• Description of the task: Leaving out all pictures, reproduce the entries below exactly, from the first line through the line that contains "Mumbai Indians Sign".
==== Extracted information
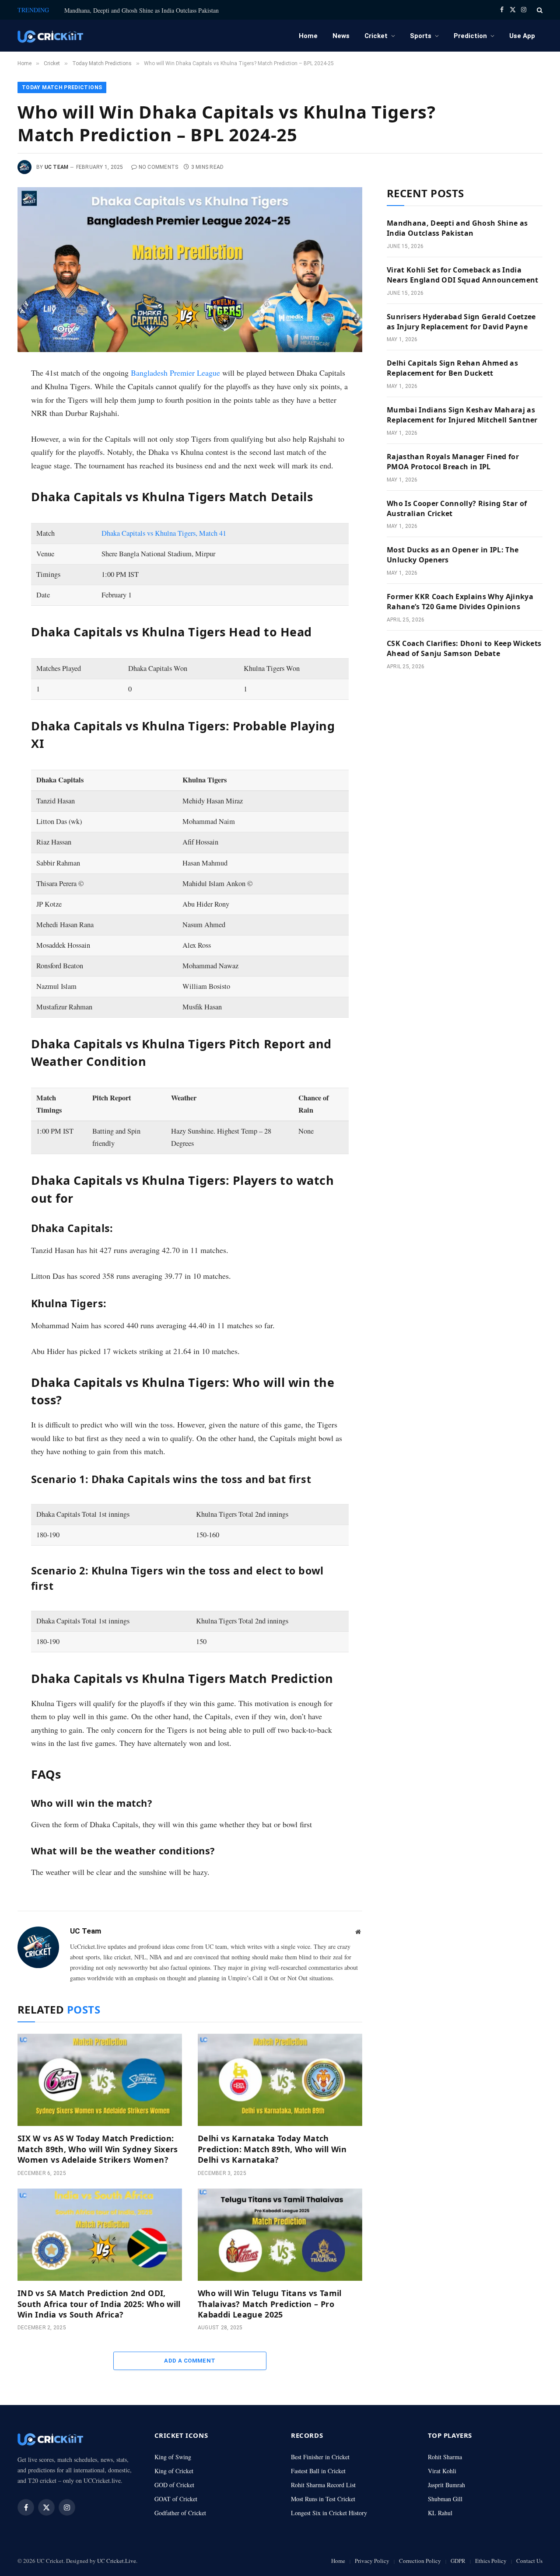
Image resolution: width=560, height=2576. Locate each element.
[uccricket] (50, 35)
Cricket (376, 36)
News (341, 36)
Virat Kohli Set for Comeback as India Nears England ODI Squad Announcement (463, 275)
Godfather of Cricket (180, 2513)
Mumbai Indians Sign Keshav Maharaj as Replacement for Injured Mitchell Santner (462, 415)
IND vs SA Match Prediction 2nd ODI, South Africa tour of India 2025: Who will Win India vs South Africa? (99, 2304)
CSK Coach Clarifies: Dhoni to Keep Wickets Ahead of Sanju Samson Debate (464, 648)
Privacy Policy (372, 2561)
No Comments (158, 167)
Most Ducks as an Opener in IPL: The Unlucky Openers (452, 555)
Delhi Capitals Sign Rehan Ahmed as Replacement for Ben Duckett (452, 368)
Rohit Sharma (445, 2457)
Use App (522, 36)
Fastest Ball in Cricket (318, 2471)
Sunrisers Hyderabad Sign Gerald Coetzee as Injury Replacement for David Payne (461, 322)
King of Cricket (173, 2471)
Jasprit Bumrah (446, 2485)
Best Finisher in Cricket (320, 2457)
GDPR (458, 2561)
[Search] (538, 10)
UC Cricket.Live (116, 2561)
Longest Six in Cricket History (329, 2513)
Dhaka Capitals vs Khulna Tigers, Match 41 (164, 533)
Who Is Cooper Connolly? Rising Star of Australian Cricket (457, 508)
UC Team (57, 167)
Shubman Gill (445, 2499)
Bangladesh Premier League (175, 372)
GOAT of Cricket (175, 2499)
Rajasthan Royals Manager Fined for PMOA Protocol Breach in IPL (453, 461)
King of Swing (172, 2457)
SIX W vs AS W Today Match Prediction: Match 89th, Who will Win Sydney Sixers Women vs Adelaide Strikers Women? (98, 2149)
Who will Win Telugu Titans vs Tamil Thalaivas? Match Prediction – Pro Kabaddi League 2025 (270, 2304)
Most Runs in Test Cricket (323, 2499)
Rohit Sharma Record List (323, 2485)
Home (308, 36)
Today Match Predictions (62, 87)
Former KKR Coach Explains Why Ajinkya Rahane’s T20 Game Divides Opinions (460, 601)
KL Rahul (440, 2513)
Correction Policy (420, 2561)
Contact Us (529, 2561)
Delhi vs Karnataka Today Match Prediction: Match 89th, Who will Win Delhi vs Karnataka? (272, 2149)
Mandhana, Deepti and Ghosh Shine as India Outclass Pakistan (141, 10)
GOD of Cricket (174, 2485)
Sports (420, 36)
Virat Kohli (442, 2471)
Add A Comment (189, 2360)
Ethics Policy (491, 2561)
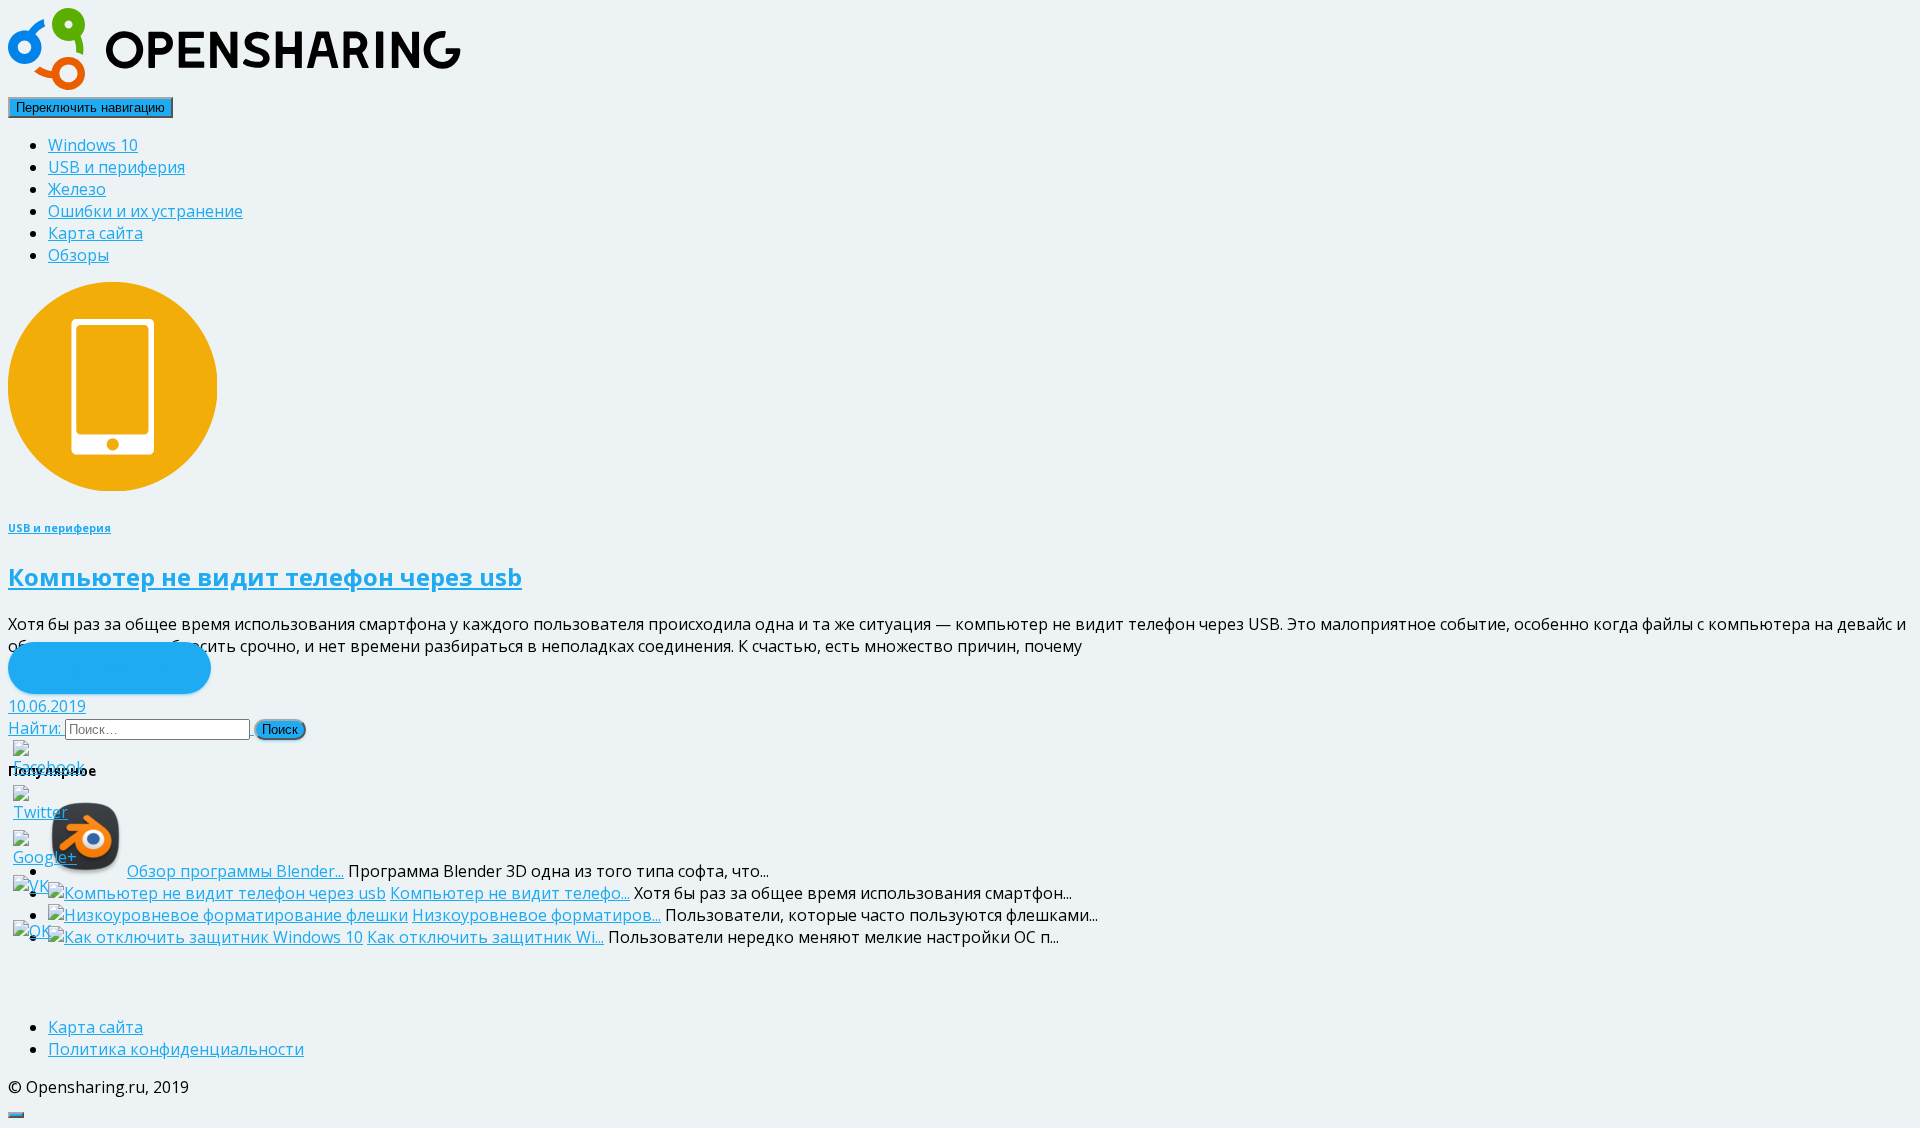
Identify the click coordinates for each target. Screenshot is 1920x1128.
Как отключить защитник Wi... (485, 937)
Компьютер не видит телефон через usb (265, 576)
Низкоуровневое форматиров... (536, 915)
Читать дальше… (109, 668)
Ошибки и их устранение (145, 211)
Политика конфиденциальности (176, 1049)
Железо (77, 189)
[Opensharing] (234, 84)
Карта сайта (95, 233)
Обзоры (78, 255)
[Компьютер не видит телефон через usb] (112, 485)
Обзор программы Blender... (235, 871)
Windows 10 (93, 145)
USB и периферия (116, 167)
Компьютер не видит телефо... (510, 893)
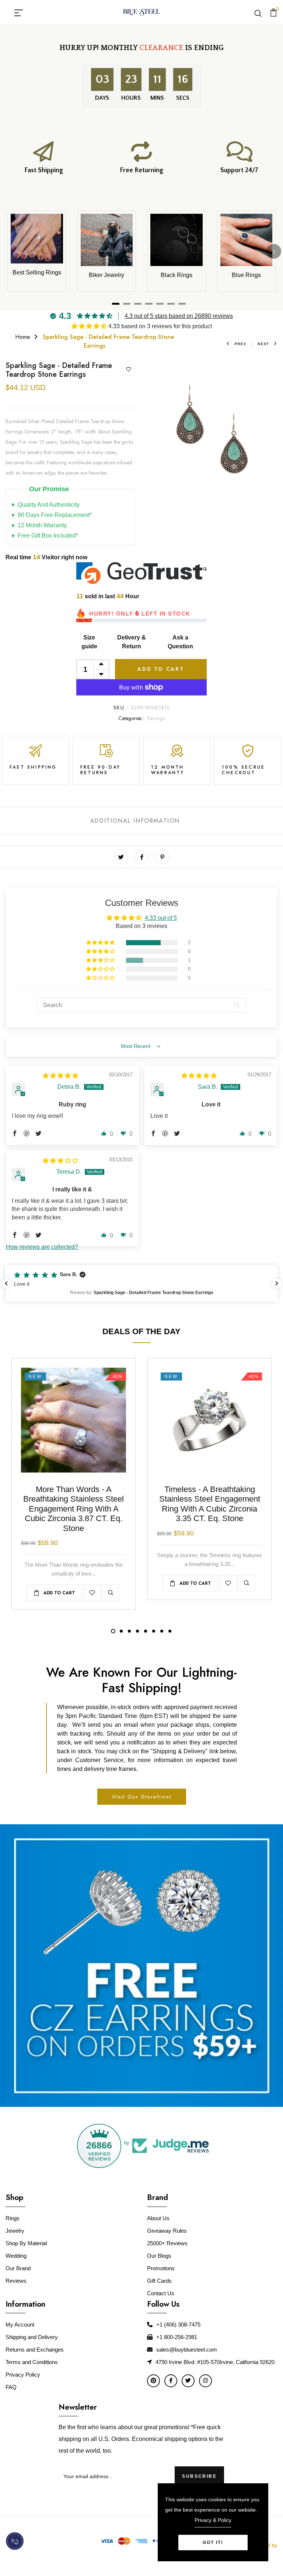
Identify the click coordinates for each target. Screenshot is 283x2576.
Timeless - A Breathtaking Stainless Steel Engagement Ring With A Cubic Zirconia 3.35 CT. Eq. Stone (209, 1504)
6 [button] (153, 1631)
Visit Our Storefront (141, 1797)
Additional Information (135, 820)
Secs (182, 98)
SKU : (120, 707)
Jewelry (15, 2231)
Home (22, 337)
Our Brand (18, 2268)
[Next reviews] (277, 1283)
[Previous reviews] (6, 1283)
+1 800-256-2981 (176, 2337)
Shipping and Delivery (32, 2337)
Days (102, 98)
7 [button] (162, 1631)
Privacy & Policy (213, 2520)
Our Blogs (159, 2256)
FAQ (11, 2387)
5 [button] (145, 1631)
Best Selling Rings (37, 272)
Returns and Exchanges (35, 2349)
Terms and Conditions (32, 2362)
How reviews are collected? (42, 1247)
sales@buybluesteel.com (186, 2349)
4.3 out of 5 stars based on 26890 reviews (179, 316)
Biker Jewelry (106, 275)
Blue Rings (246, 275)
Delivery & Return (131, 641)
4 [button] (137, 1631)
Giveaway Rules (167, 2231)
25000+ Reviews (167, 2243)
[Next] (273, 251)
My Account (20, 2324)
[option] (212, 426)
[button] (89, 326)
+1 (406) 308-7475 (178, 2324)
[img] (60, 1076)
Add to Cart (160, 669)
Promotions (161, 2268)
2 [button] (121, 1631)
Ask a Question (180, 641)
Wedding (16, 2256)
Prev (241, 344)
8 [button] (170, 1631)
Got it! (213, 2542)
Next (263, 344)
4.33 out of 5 (161, 918)
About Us (158, 2218)
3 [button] (129, 1631)
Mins (157, 98)
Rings (13, 2218)
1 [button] (113, 1631)
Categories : (131, 718)
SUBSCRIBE (199, 2476)
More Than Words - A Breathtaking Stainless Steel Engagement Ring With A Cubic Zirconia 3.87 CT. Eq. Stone (73, 1509)
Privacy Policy (23, 2374)
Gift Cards (159, 2281)
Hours (131, 98)
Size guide (89, 641)
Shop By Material (26, 2243)
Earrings (156, 718)
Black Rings (176, 275)
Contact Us (160, 2293)
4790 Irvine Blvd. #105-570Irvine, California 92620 (215, 2362)
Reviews (16, 2281)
========
• Exercise result:
Image resolution: width=560, height=2576. Locate each element.
[uccricket] (50, 35)
Cricket (376, 36)
News (341, 36)
Virat Kohli Set for Comeback as India Nears England ODI Squad Announcement (463, 275)
Godfather of Cricket (180, 2513)
Mumbai Indians Sign Keshav Maharaj as Replacement for Injured Mitchell Santner (462, 415)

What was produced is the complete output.